* Information provided *
=== Section Start ===
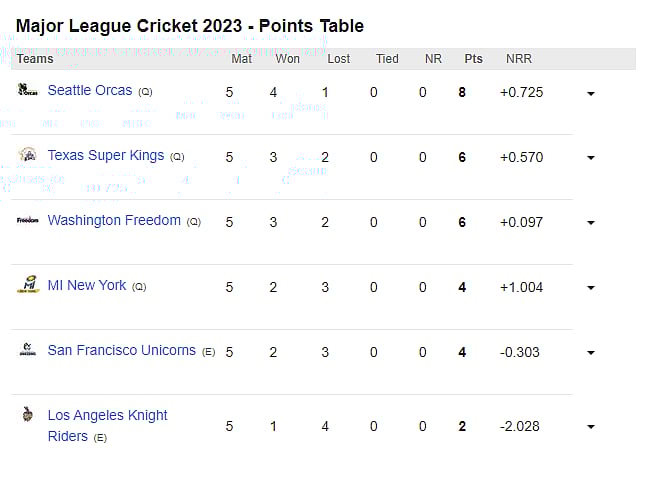Expand the San Francisco Unicorns row arrow

591,353
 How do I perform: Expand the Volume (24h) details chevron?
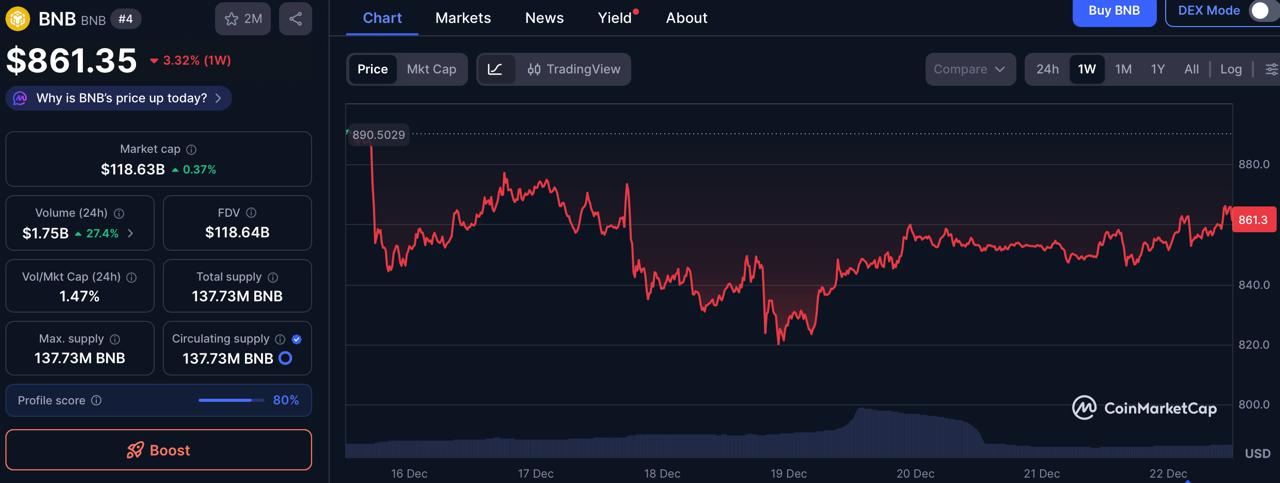point(130,233)
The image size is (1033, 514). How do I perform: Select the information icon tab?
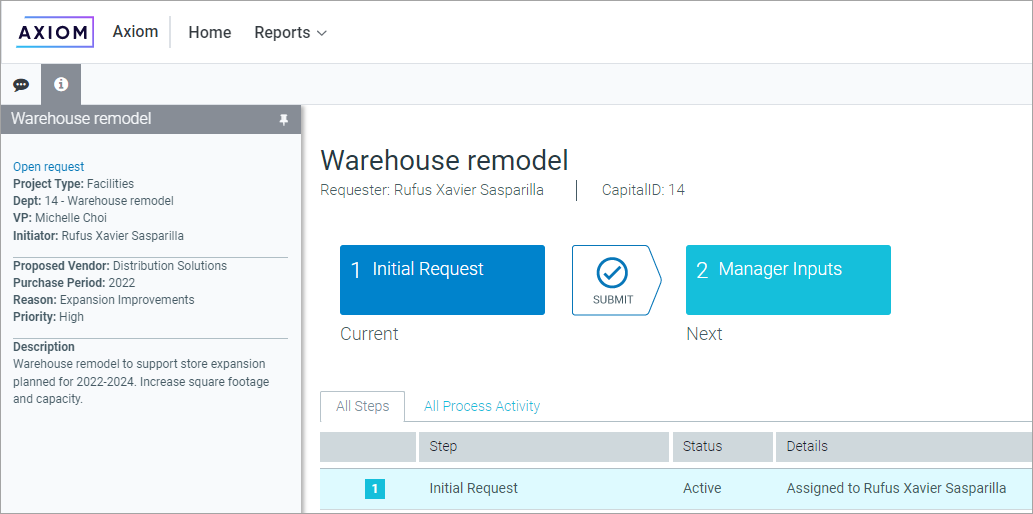61,85
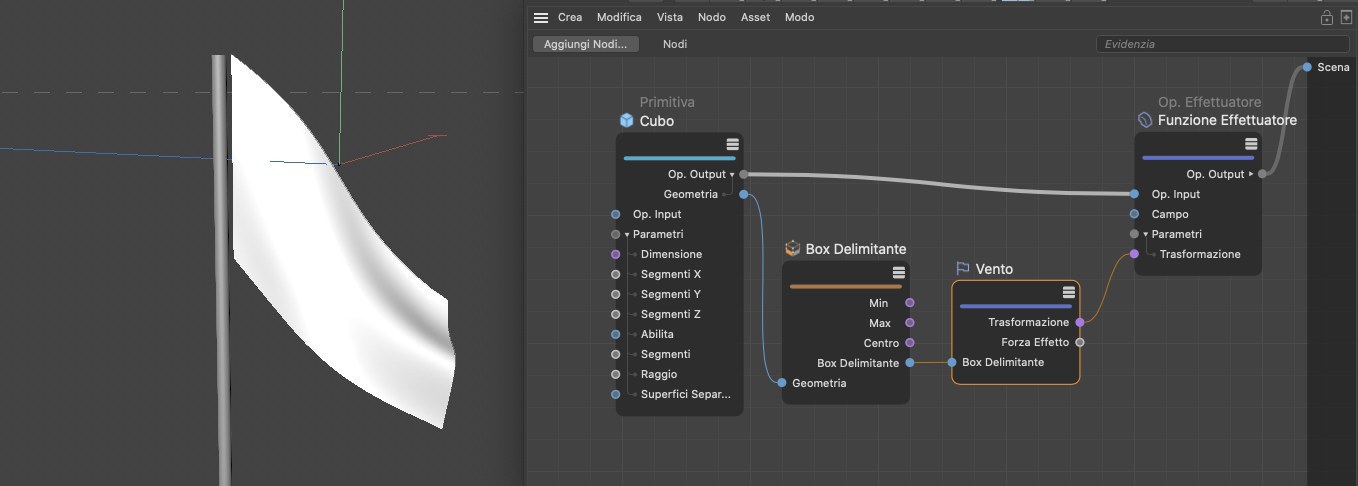Click the Aggiungi Nodi... button
Image resolution: width=1358 pixels, height=486 pixels.
(585, 44)
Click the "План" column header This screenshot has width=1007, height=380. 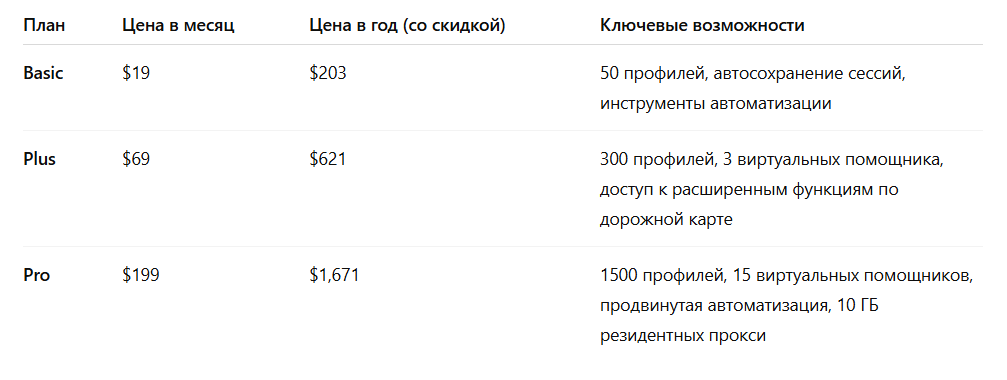click(x=44, y=26)
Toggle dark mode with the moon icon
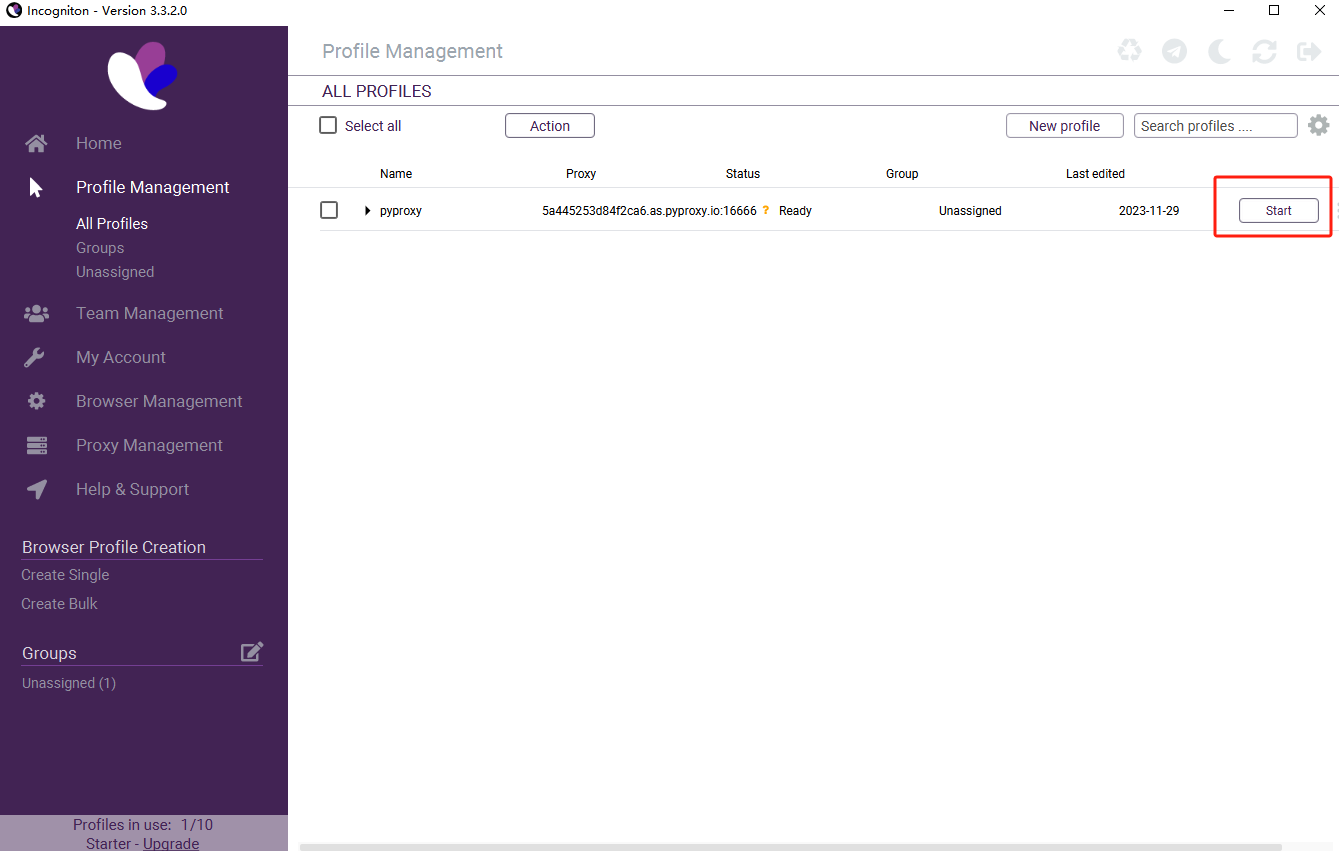Screen dimensions: 1339x851 click(1219, 51)
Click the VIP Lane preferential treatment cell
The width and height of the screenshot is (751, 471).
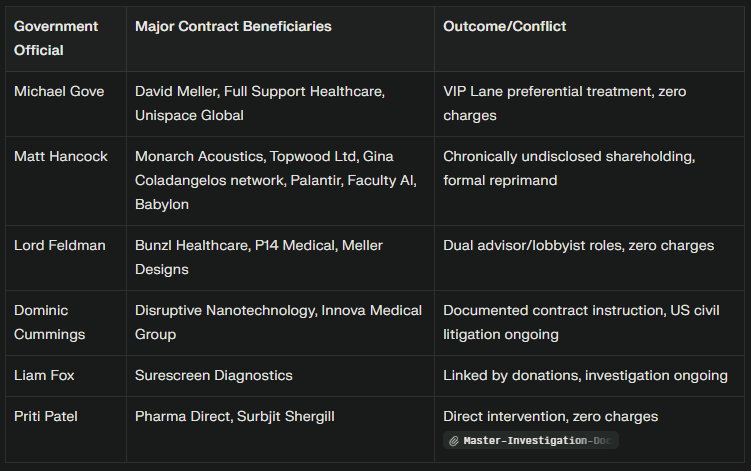click(x=589, y=104)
=== Section End ===
Your task is to retype exactly the lines that run from the line with "Toggle dark mode with the moon icon" through the last line of the material, with the pictures left out.

Toggle dark mode with the moon icon
Screen dimensions: 1339x851 click(1219, 51)
Click the VIP Lane preferential treatment cell
The width and height of the screenshot is (751, 471).
click(x=589, y=104)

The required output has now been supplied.